### Exercise prompt
Identify each line in the rows that contains the word "perform" and copy those lines.

Target position records

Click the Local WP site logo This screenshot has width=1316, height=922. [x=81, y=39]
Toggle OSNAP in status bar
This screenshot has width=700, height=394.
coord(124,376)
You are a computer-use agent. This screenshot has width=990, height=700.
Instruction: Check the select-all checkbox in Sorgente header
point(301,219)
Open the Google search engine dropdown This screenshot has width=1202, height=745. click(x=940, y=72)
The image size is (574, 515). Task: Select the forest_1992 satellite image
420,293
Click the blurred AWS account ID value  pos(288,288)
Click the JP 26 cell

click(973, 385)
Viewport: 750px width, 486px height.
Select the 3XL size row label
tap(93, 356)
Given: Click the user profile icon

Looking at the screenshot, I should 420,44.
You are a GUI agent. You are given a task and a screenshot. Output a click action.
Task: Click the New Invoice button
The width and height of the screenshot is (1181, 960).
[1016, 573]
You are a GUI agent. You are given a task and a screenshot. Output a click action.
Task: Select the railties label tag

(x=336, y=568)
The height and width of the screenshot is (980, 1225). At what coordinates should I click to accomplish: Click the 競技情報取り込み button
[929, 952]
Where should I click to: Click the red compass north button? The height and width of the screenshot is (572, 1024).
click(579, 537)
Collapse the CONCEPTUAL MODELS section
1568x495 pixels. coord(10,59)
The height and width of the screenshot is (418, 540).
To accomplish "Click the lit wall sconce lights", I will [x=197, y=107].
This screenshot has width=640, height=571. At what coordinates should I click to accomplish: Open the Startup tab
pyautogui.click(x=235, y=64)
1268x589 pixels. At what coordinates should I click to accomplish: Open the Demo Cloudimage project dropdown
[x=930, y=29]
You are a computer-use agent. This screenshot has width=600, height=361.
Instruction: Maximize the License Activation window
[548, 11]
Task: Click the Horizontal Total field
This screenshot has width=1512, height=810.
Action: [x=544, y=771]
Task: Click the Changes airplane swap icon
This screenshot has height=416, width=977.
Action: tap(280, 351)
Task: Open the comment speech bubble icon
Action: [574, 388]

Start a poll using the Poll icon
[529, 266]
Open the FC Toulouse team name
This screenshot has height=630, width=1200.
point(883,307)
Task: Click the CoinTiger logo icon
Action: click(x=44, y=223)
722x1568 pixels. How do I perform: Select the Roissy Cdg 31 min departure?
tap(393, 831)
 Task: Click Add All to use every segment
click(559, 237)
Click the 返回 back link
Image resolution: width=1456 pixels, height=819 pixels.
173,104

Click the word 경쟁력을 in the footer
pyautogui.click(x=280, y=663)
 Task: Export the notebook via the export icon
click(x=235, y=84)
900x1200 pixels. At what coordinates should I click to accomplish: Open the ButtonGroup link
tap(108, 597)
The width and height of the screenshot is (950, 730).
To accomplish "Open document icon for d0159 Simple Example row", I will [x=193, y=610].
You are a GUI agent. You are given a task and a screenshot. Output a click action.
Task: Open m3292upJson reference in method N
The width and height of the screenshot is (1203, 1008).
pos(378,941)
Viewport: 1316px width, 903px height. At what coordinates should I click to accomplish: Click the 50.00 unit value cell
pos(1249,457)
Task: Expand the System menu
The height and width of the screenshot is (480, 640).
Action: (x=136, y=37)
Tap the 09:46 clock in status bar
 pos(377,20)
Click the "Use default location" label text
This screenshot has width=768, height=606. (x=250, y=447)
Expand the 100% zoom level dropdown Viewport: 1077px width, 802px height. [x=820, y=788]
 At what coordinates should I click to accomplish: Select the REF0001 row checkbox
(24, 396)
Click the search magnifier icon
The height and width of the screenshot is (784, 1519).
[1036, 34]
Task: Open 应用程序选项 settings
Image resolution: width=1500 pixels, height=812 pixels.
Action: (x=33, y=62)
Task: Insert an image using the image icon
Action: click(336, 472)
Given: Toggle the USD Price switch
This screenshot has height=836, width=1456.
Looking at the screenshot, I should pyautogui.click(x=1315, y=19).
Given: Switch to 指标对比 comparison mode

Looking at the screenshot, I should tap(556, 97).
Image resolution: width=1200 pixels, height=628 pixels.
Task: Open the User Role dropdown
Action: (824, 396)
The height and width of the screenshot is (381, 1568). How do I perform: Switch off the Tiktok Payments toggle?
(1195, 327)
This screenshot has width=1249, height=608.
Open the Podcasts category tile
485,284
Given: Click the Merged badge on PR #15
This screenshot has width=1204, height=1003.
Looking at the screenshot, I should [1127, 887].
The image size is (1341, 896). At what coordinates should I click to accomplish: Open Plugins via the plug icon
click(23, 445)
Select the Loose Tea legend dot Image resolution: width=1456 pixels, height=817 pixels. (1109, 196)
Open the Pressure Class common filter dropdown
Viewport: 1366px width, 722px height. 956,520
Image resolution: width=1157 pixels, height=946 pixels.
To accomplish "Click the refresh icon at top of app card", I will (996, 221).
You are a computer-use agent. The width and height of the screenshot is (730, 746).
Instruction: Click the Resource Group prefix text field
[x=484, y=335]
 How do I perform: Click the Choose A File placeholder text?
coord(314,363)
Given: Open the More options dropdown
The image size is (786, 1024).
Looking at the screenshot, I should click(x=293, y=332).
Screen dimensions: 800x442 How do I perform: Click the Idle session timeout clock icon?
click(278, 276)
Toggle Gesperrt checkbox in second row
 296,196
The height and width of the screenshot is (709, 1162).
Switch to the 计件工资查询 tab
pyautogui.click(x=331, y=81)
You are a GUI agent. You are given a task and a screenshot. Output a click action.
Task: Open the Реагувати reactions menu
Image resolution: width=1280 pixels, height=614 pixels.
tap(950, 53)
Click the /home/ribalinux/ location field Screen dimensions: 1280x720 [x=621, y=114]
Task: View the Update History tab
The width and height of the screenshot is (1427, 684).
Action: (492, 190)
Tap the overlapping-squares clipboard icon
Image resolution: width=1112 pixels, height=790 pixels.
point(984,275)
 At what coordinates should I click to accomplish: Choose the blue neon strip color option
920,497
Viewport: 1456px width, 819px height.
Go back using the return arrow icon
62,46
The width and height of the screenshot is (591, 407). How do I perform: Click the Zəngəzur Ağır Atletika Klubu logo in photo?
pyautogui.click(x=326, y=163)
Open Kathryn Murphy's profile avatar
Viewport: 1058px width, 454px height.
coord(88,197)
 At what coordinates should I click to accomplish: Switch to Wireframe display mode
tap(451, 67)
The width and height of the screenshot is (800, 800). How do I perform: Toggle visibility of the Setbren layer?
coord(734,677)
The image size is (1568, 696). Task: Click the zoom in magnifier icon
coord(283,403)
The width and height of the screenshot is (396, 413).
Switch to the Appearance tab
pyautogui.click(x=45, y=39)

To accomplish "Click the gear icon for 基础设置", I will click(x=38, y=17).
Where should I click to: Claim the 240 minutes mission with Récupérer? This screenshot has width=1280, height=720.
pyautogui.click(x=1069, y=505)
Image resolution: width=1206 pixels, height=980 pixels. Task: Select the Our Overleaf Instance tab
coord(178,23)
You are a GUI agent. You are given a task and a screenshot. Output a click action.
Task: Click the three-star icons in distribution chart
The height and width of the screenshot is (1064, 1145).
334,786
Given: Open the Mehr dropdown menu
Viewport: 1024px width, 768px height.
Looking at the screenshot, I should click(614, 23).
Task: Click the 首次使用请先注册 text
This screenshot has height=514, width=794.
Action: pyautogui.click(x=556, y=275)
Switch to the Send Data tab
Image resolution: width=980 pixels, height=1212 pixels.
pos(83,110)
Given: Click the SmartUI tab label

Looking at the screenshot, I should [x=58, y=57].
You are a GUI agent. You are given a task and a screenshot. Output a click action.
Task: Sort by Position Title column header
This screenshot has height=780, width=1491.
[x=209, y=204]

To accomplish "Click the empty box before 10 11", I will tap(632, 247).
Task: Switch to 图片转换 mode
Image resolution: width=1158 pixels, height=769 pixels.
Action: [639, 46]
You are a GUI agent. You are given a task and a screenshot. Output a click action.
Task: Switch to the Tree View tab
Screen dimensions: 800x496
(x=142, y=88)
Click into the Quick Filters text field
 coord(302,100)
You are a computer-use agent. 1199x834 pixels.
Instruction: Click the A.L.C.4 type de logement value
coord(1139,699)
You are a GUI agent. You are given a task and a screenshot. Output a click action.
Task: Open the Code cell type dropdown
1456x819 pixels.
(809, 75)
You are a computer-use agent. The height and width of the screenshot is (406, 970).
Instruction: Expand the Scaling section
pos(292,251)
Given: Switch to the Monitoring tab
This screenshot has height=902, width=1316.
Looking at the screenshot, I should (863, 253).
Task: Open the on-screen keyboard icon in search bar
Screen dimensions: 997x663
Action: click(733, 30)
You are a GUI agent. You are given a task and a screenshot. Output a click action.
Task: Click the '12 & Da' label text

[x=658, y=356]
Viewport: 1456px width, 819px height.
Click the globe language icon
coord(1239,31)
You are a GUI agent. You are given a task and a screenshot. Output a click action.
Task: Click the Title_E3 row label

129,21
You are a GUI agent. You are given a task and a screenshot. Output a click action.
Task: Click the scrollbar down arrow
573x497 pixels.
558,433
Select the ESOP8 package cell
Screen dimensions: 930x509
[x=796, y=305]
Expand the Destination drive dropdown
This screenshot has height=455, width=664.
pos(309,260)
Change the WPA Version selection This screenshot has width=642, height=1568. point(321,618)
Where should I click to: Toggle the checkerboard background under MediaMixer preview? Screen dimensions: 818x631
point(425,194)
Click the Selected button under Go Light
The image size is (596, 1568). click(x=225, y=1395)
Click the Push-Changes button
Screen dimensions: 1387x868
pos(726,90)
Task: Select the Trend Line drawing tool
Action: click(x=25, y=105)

### Finished answer
722x1568 pixels. How do I perform: Select the Roissy Cdg 31 min departure?
The height and width of the screenshot is (381, 1568). How do I perform: Switch off the Tiktok Payments toggle?
 How do I perform: Click the Choose A File placeholder text?
Screen dimensions: 800x442 How do I perform: Click the Idle session timeout clock icon?
The width and height of the screenshot is (591, 407). How do I perform: Click the Zəngəzur Ağır Atletika Klubu logo in photo?
The width and height of the screenshot is (800, 800). How do I perform: Toggle visibility of the Setbren layer?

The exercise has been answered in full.